(Saved entries)
╭──

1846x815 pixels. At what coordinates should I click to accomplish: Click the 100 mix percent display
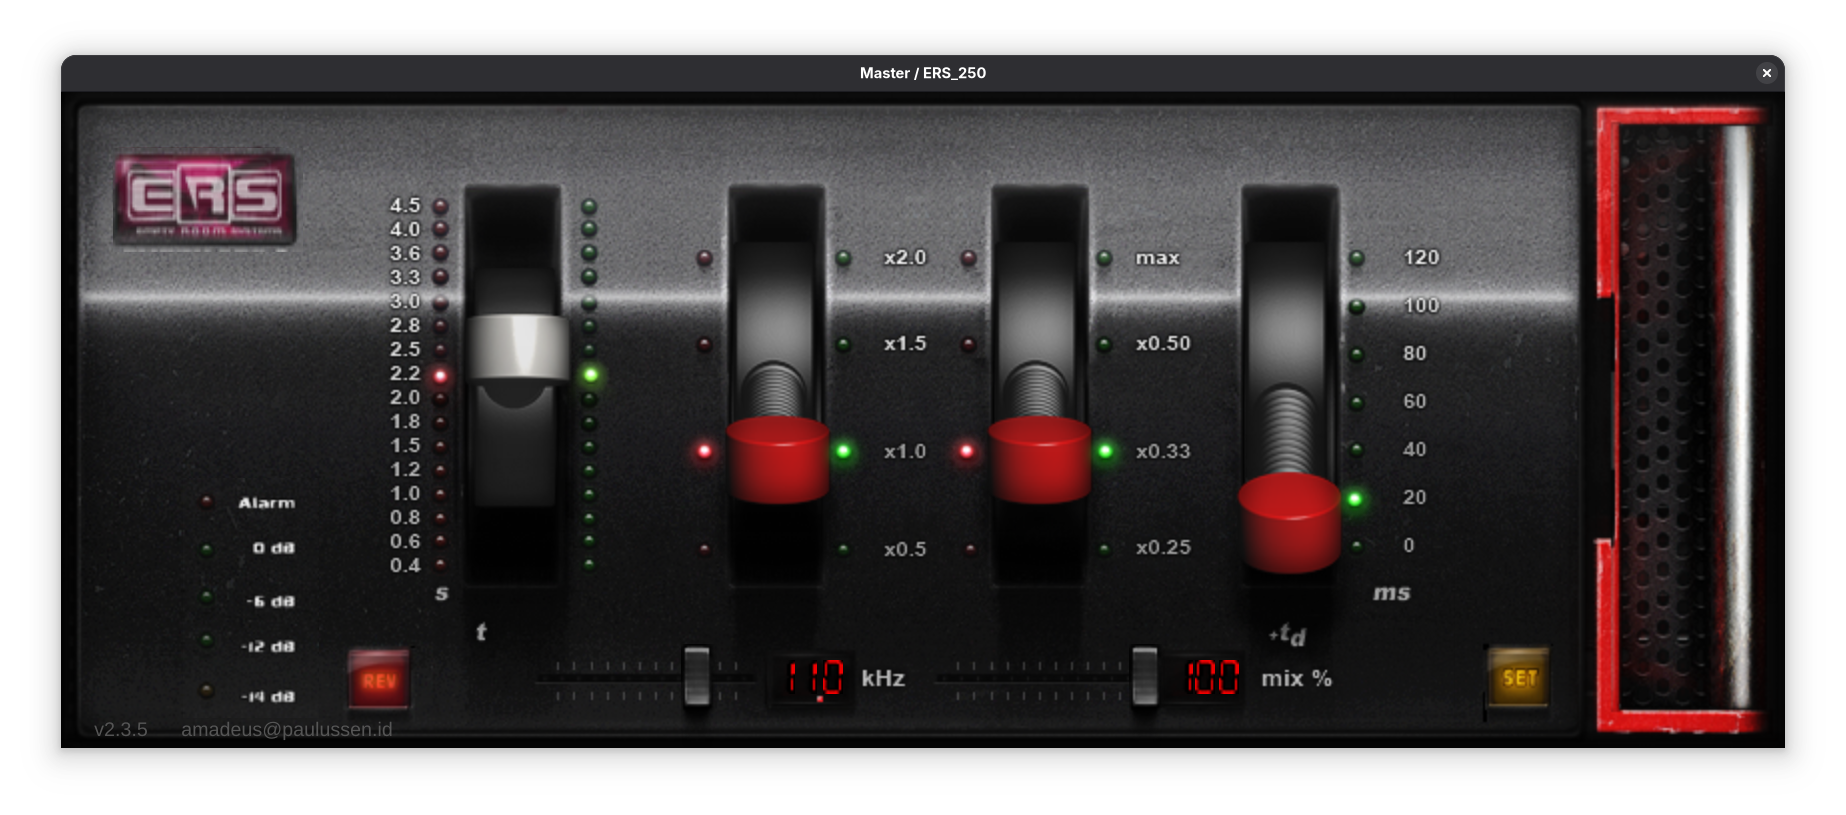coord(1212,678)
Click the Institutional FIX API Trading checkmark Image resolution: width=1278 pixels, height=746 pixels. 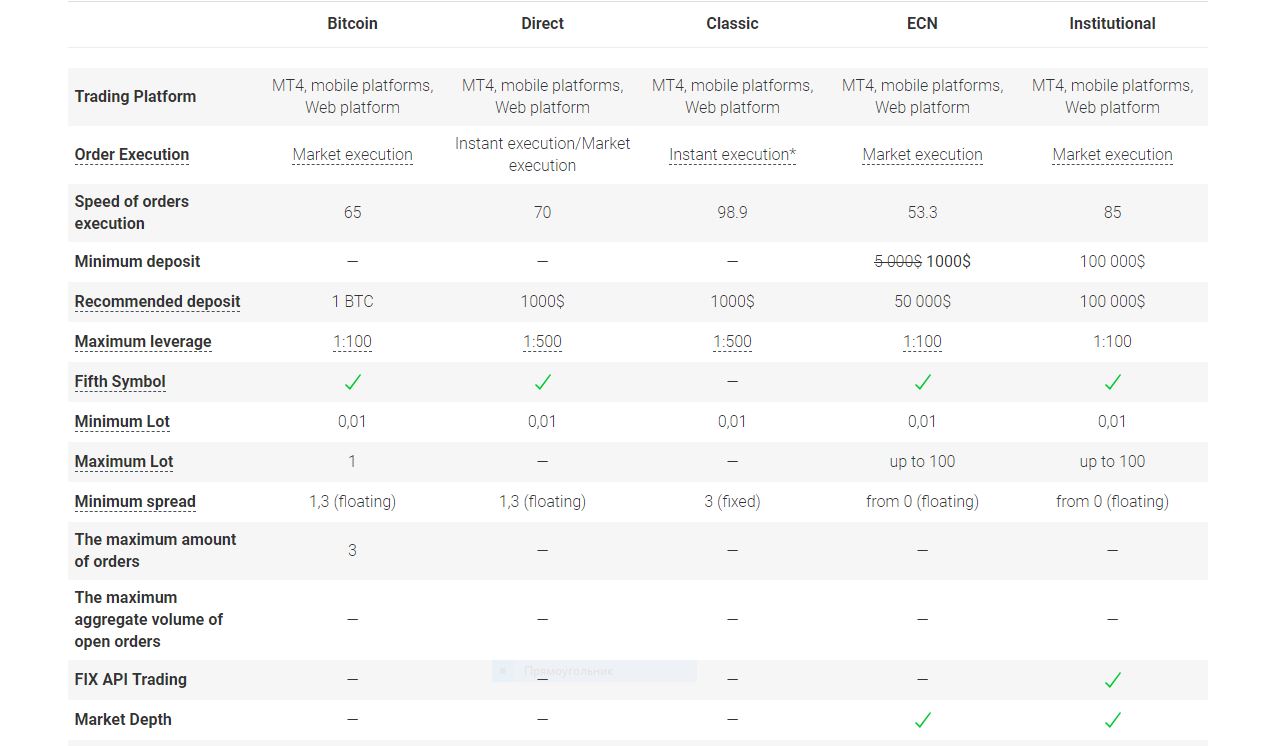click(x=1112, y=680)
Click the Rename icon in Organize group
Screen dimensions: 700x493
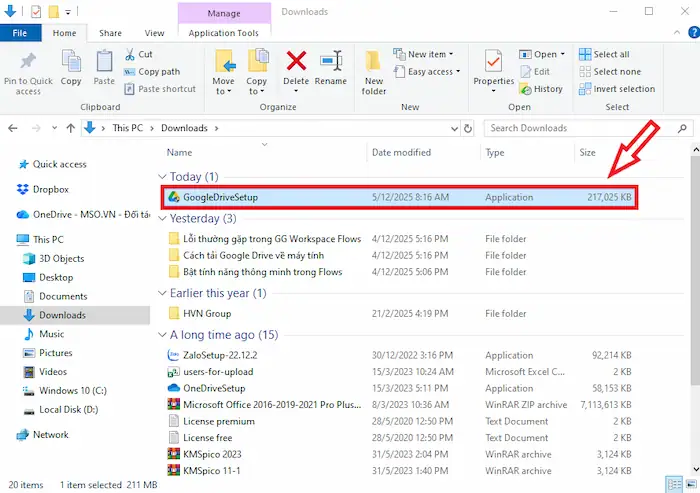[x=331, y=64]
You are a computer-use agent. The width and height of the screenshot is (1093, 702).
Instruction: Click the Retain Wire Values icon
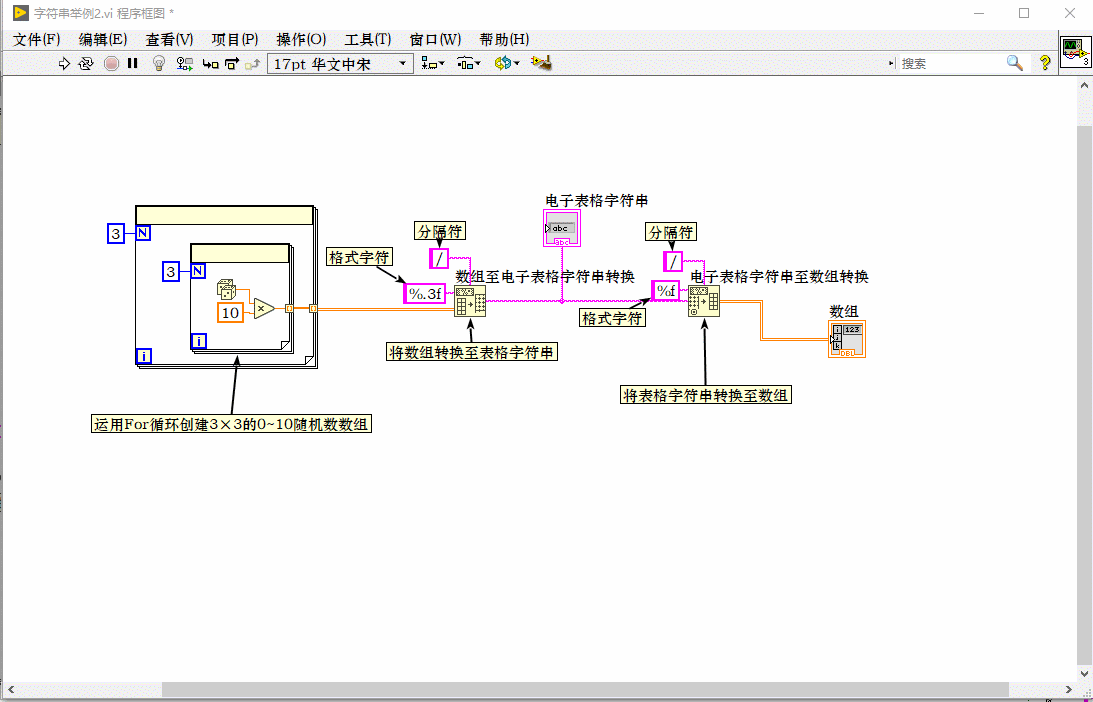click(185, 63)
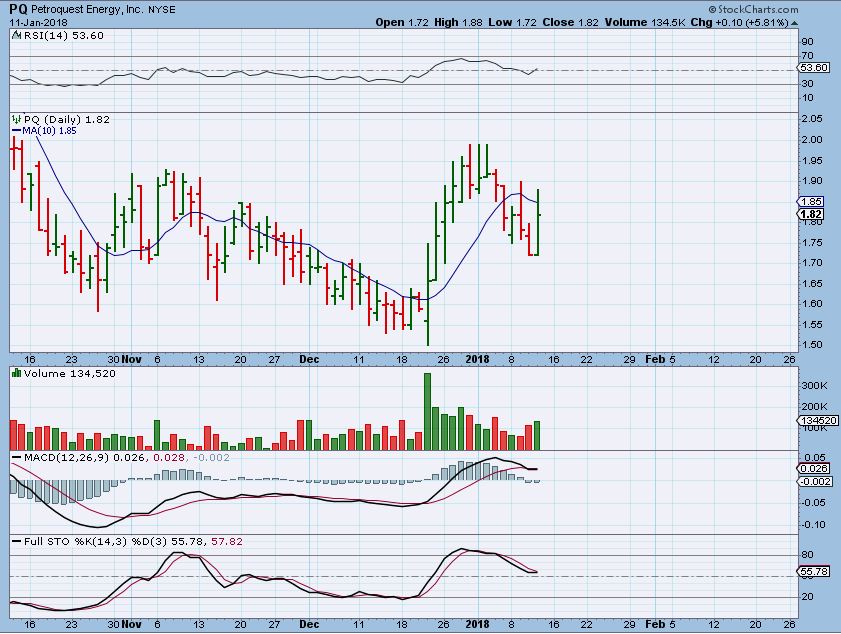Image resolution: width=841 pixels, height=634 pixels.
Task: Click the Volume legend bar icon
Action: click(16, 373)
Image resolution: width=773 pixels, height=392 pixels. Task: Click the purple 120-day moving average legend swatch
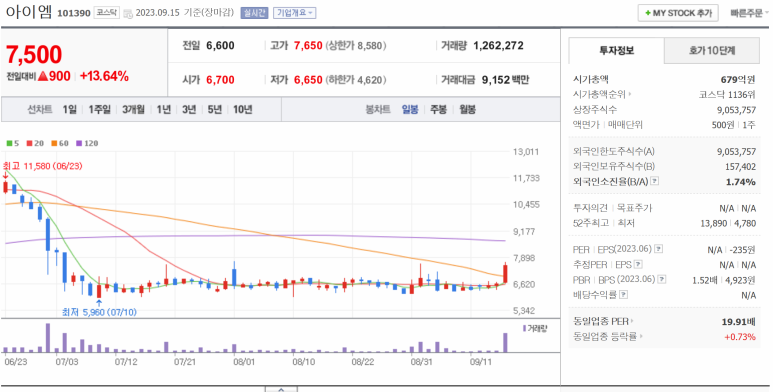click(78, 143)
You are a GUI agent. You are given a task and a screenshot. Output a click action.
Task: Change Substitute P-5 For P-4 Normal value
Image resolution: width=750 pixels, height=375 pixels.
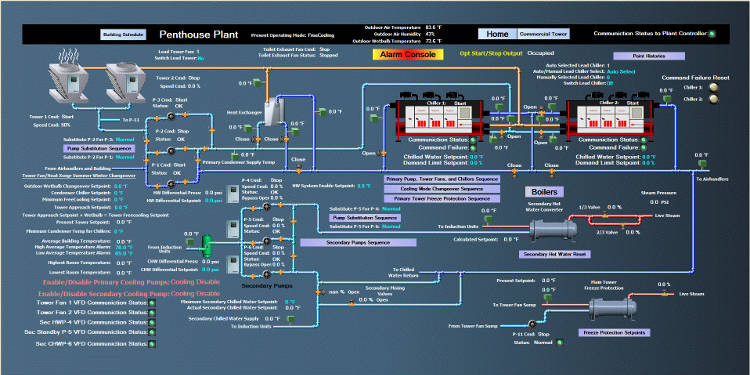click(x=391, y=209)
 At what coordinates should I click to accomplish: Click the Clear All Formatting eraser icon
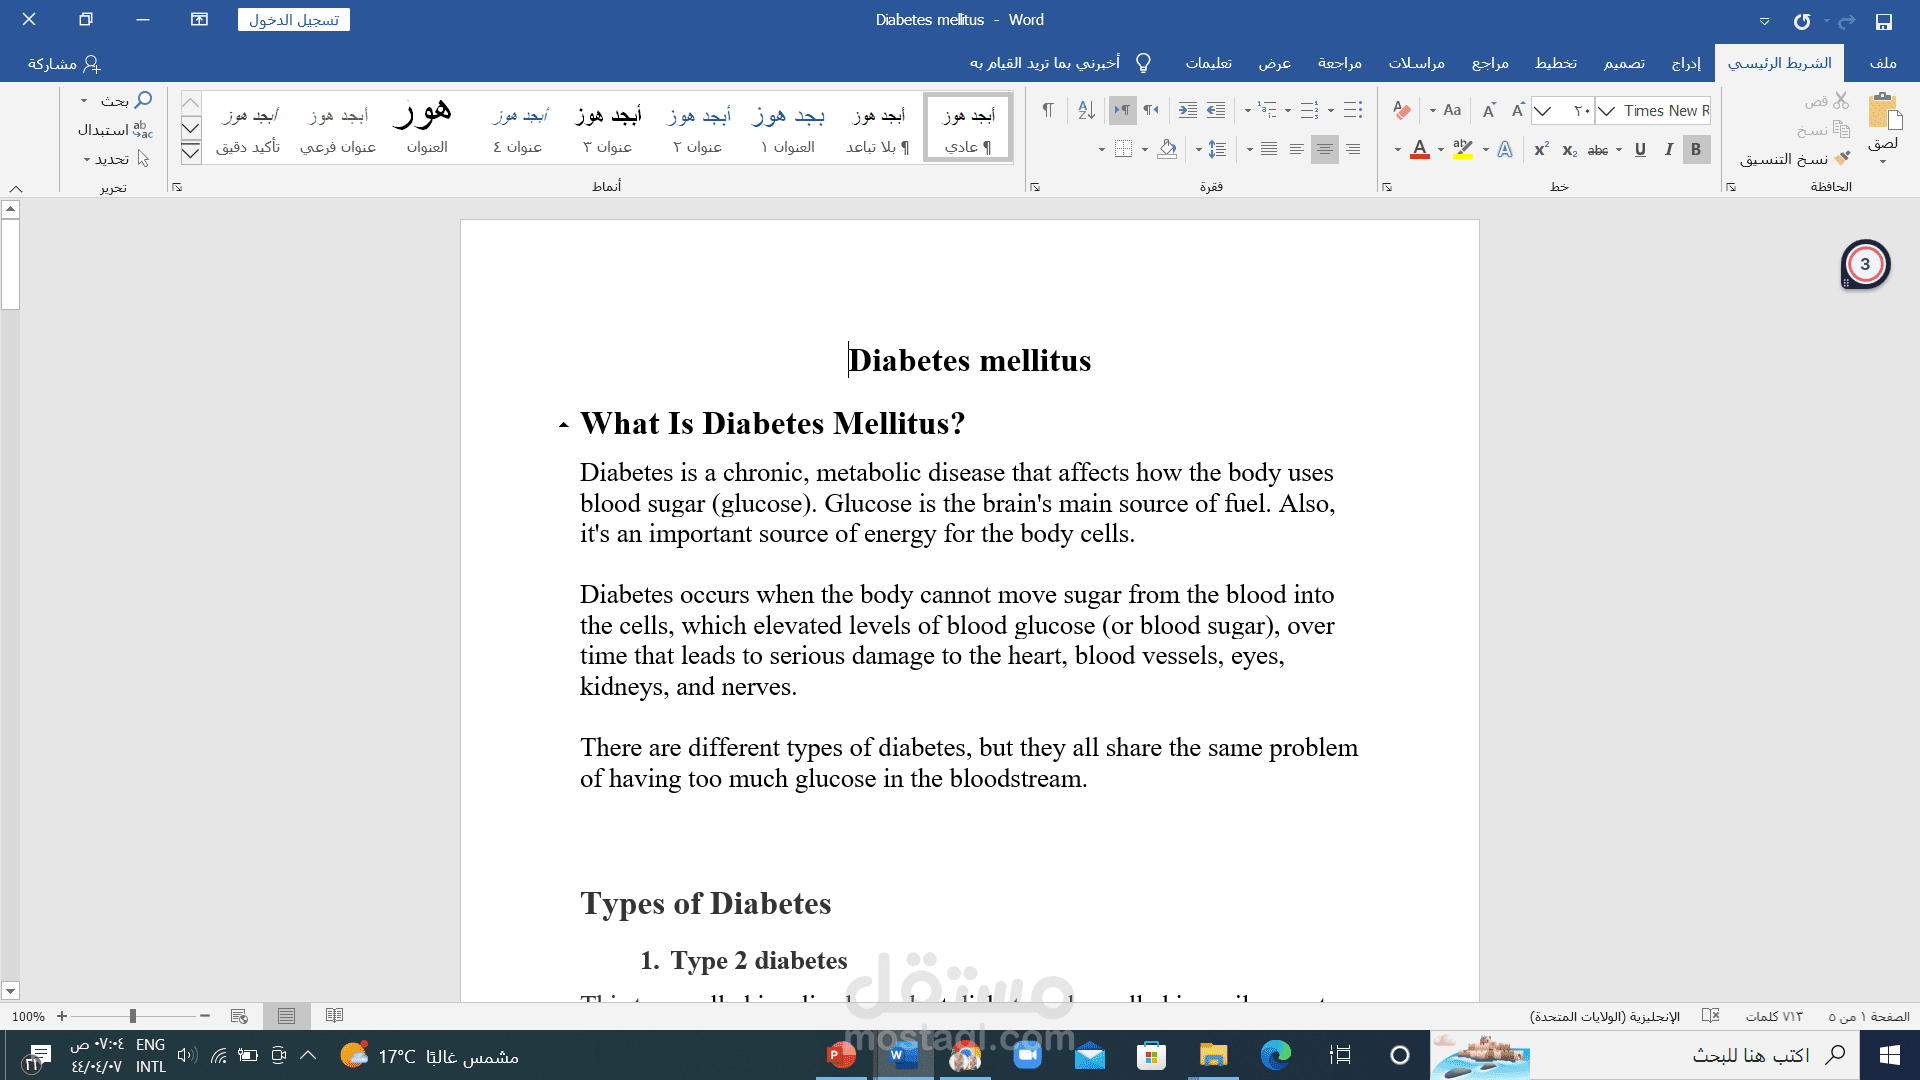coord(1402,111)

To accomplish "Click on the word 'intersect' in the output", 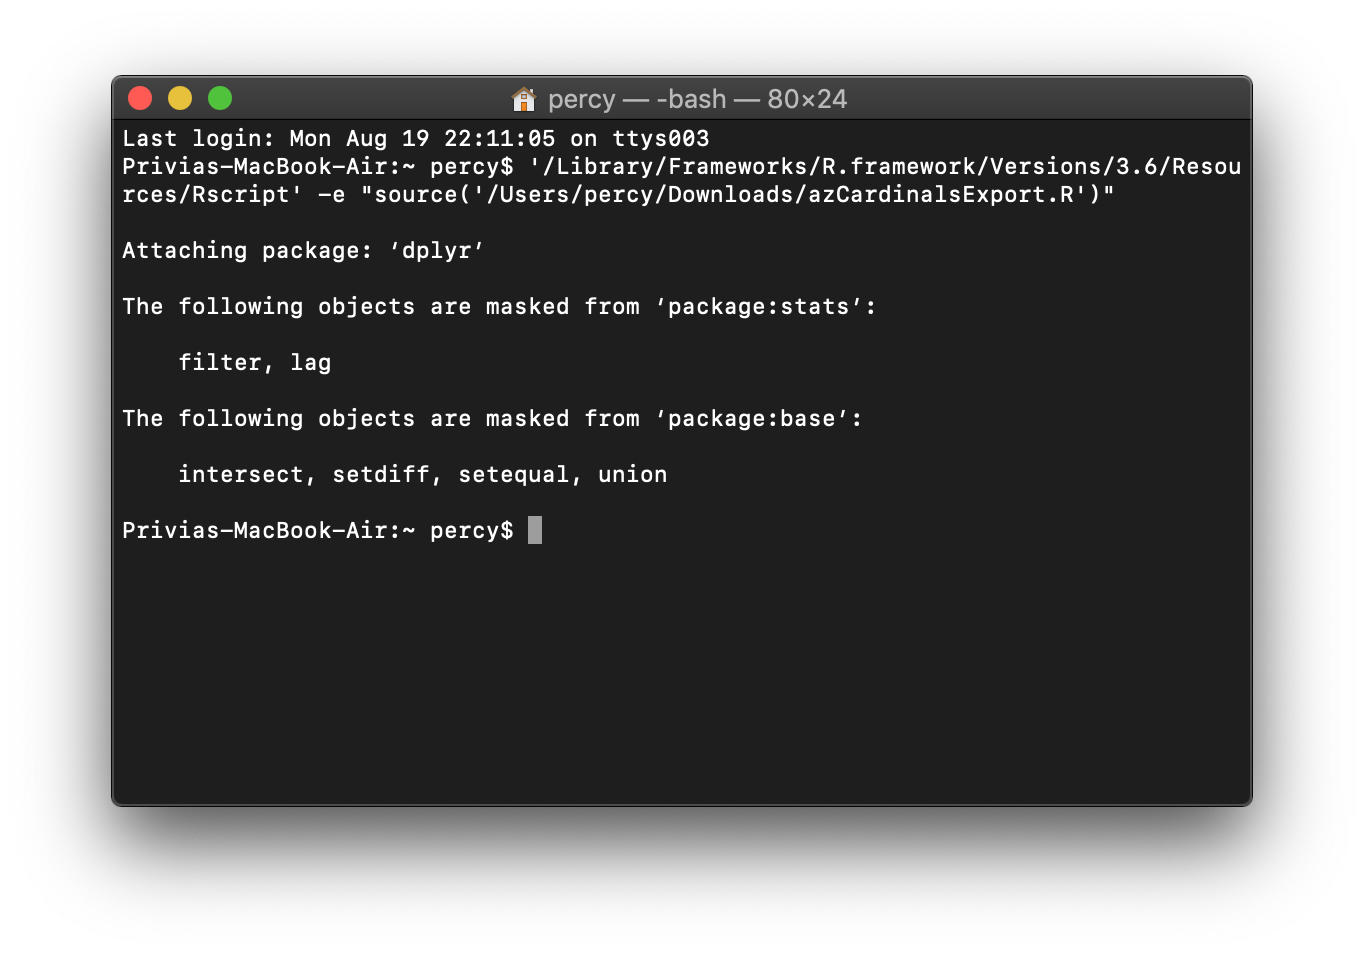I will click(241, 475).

╰──

[What to produce]
Using the entries above, tally every line that holds the word "agent". Answer with that number only.

[Exercise solution]
2